* Written problem *
Write out the Arthur M. Geoffrion biography word for word, between "At that point, although" and "Stanford over Berkeley.", inclusive.

== Text section ==

Brief Biography
Arthur M. Geoffrion was born in Brooklyn, New York, and grew up on Long Island in an idyllic Manhasset neighborhood where a half-dozen adjacent families all knew each other, socialized, and had kids who played together. His father (from Manchester, NH) was a watch case manufacturer and his mother (from Haverhill, MA) had been a secretary prior to marriage. Childhood interests included amateur radio and electronics, atomic energy, playing baseball and golf, the Brooklyn Dodgers, and hypnosis. He attended three small private schools prior to going off to Cornell University, where he chose to major in mechanical engineering in order to keep the door open to taking over the family business. There he joined a fraternity and learned to fly. In his junior year (of the 5-year program), he discovered the then-emerging field of operations research through Prof. Andrew Schultz, Jr. When he found out that it was actually possible to make many kinds of difficult decisions optimally, and to defend them fully with data and mathematics, he was sold. Thereafter he took all the OR-oriented courses he could, staying an extra semester to take a Master of Industrial Engineering on 1 February 1961.
At that point, although Geoffrion wanted to continue his graduate studies, one more business opportunity beckoned: Movado Watch Agency, one of his dad’s customers, was looking for a junior partner. So for the next seven months he worked in Movado’s corporate office in Manhattan where he was tutored by the four partners and, in an effort to return a bit of value, built and implemented a stochastic inventory control model (using a planimeter and custom nomograph to hide all the math). But the siren song of OR was irresistible and off he went to Stanford, having been persuaded by Prof. Gerald Lieberman -- who was on leave at Columbia University -- to choose Stanford over Berkeley.

===
== Material provided ==

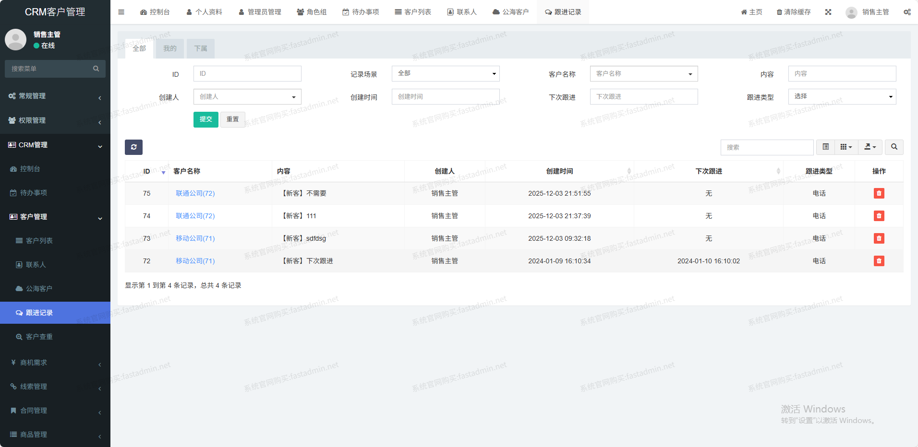918x447 pixels.
Task: Enter fullscreen mode from top bar
Action: click(828, 12)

===

* Task response *
At that point, although Geoffrion wanted to continue his graduate studies, one more business opportunity beckoned: Movado Watch Agency, one of his dad’s customers, was looking for a junior partner. So for the next seven months he worked in Movado’s corporate office in Manhattan where he was tutored by the four partners and, in an effort to return a bit of value, built and implemented a stochastic inventory control model (using a planimeter and custom nomograph to hide all the math). But the siren song of OR was irresistible and off he went to Stanford, having been persuaded by Prof. Gerald Lieberman -- who was on leave at Columbia University -- to choose Stanford over Berkeley.